● Task requirements:
a) In the text about Hartmann's letter, which Army division did Hartmann serve with?
b) Please quote the text about Hartmann's letter word for word, starting with "It was an important" and going on through "with our readers.".

------ Text block

It was an important reminder during dark, perilous times. Hartmann participated in the D-Day landing at Normandy and several other brutal battles with the Army’s Fourth Infantry Division. His Fordham heritage, he wrote, had become “an infallible yardstick in peace and a mighty bulwark in war.”

Hartmann’s son, Alfred Hartmann Jr., M.D., FCRH ’63, discovered the letter among his father’s things after his death in 2000 at age 89. “It says a lot about his relationship with Fordham, and Fordham’s relationship with the world,” he said.

Hartmann may never have had the chance to send his letter, but FORDHAM magazine is proud to share his enduring message of faith and gratitude with our readers.

The full text and an image of the letter appear below.

Men of Fordham on the Campus,

Your “Catholic Prayer Book for the Army and Navy,” via a circuitous mail route, reached me here. I want to thank you for a most thoughtful and useful remembrance. It gives a man a lift to realize that he is not forgotten, and the prayer book, by virtue of its pocketing ease, is a real adjunct to the service man.

When still on the beaches I used to ponder over such seemingly unnecessary incongruities as “good is derived from evil.” It is unfortunate that it takes a world holocaust to revive the merits of such institutions as Peace, the Home, Loyalty, Friendship and the like. It is too bad that man’s more shallow criteria of success are adequately exposed only by a global upheaval.

------------
------ Rows

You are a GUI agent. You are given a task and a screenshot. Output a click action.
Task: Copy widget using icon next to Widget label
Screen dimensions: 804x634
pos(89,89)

------------
------ Rows

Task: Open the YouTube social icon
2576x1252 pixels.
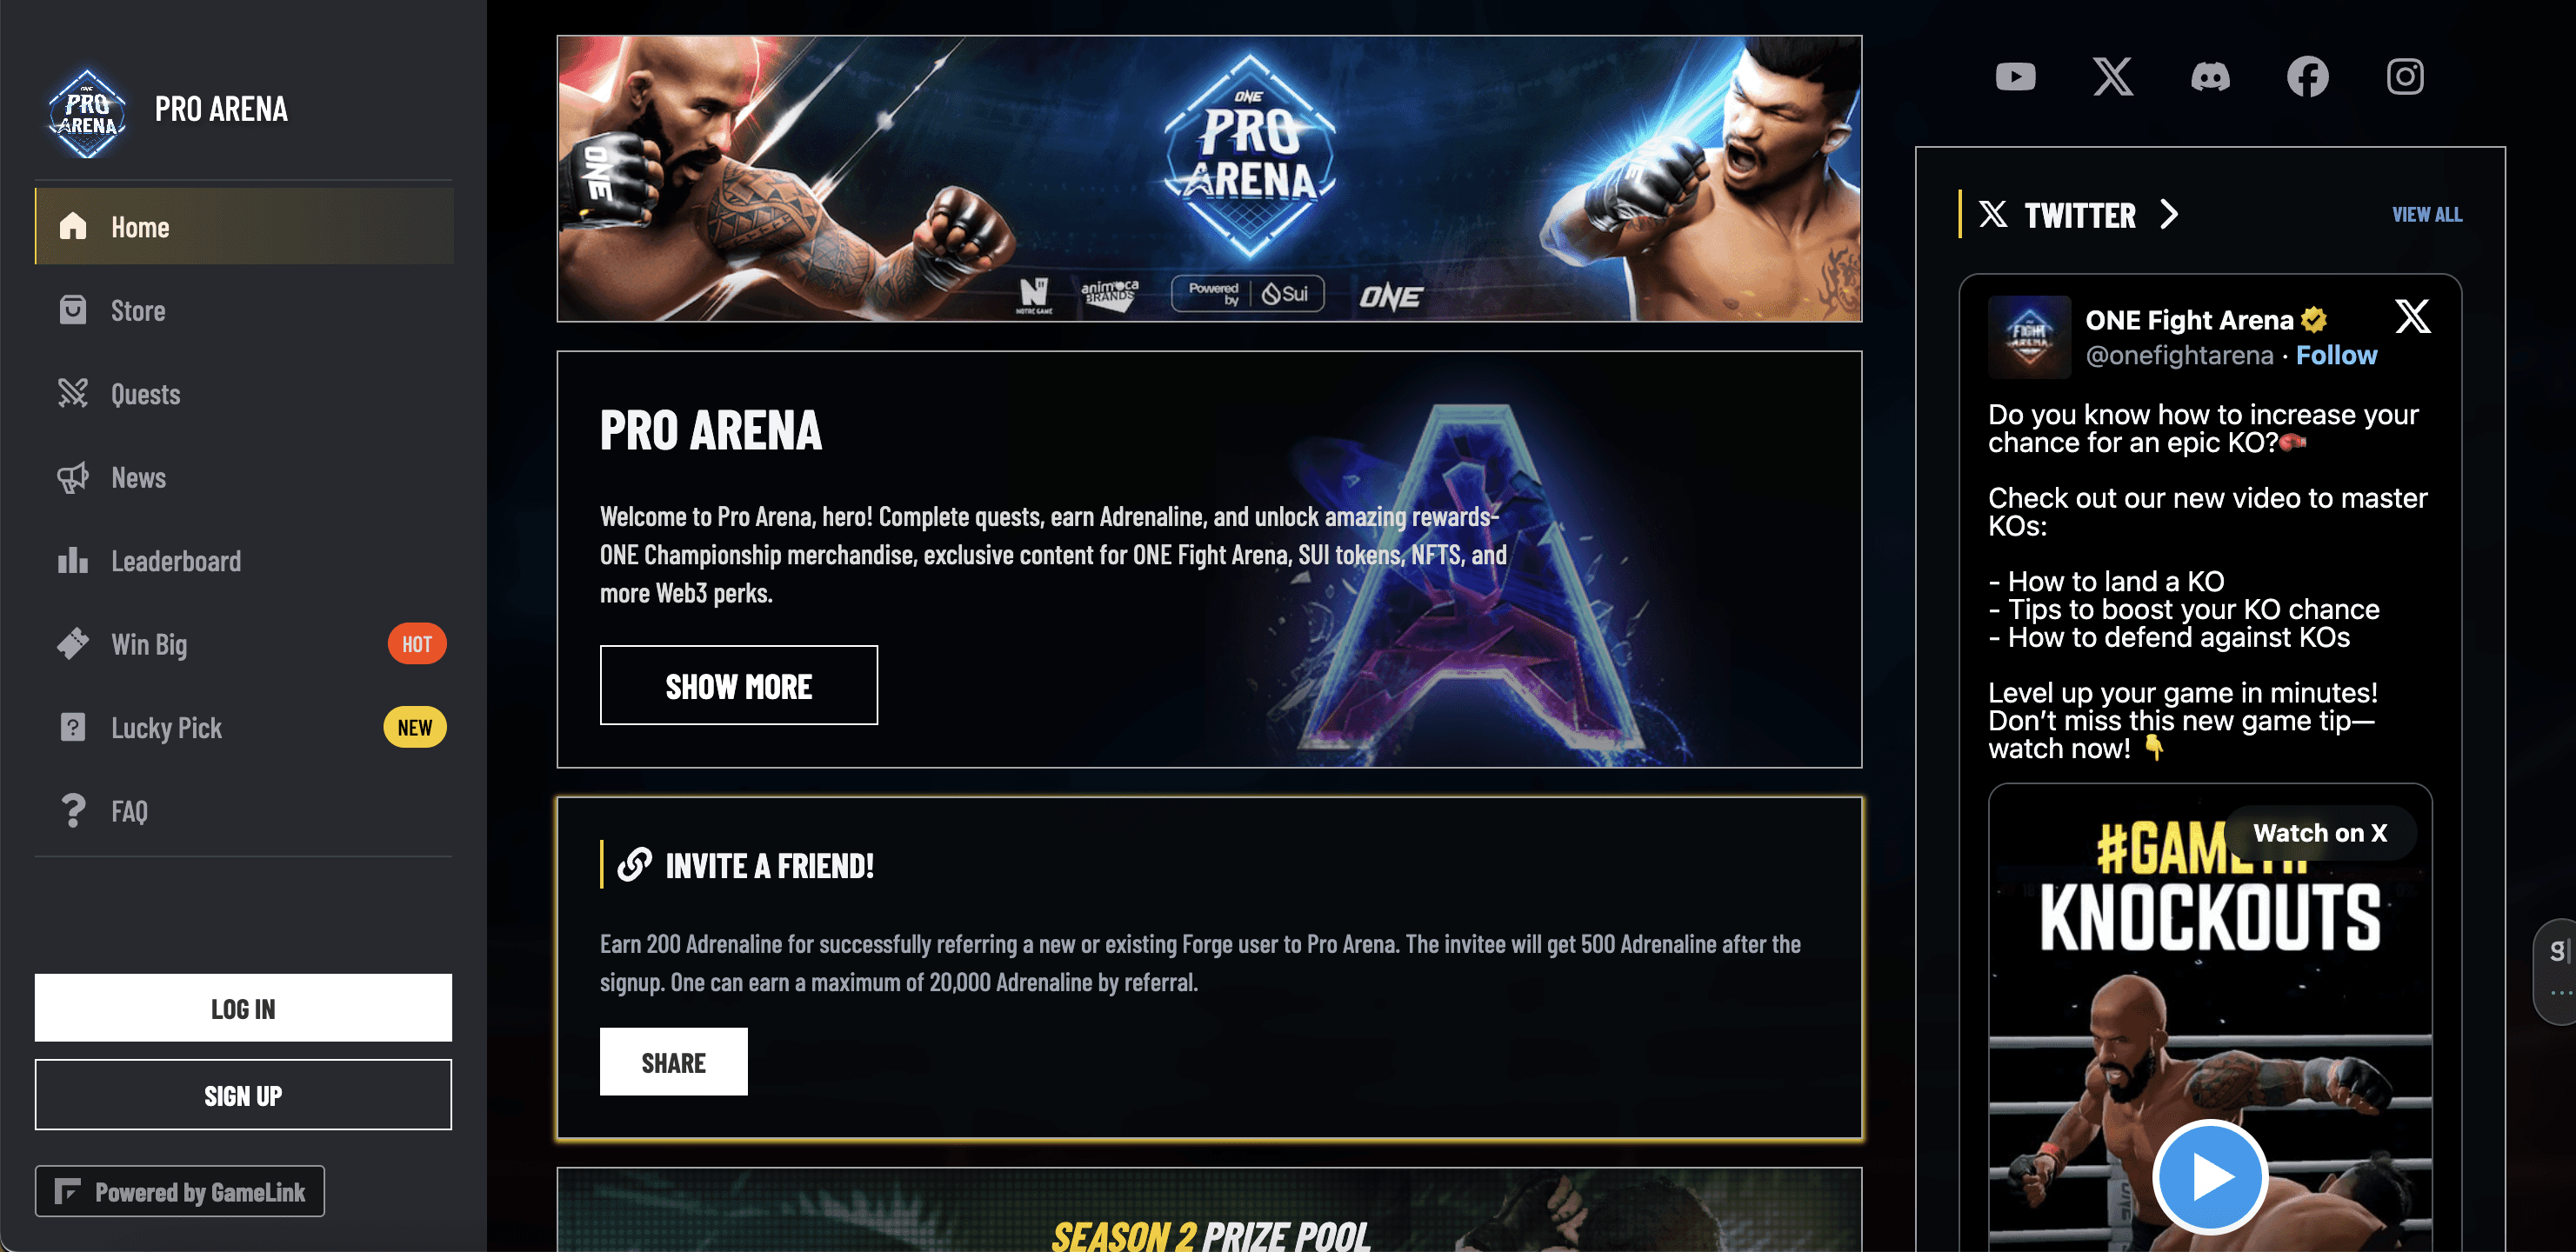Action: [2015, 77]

------------

● Answers for this exercise:
a) The Army's Fourth Infantry Division.

b)
It was an important reminder during dark, perilous times. Hartmann participated in the D-Day landing at Normandy and several other brutal battles with the Army’s Fourth Infantry Division. His Fordham heritage, he wrote, had become “an infallible yardstick in peace and a mighty bulwark in war.”

Hartmann’s son, Alfred Hartmann Jr., M.D., FCRH ’63, discovered the letter among his father’s things after his death in 2000 at age 89. “It says a lot about his relationship with Fordham, and Fordham’s relationship with the world,” he said.

Hartmann may never have had the chance to send his letter, but FORDHAM magazine is proud to share his enduring message of faith and gratitude with our readers.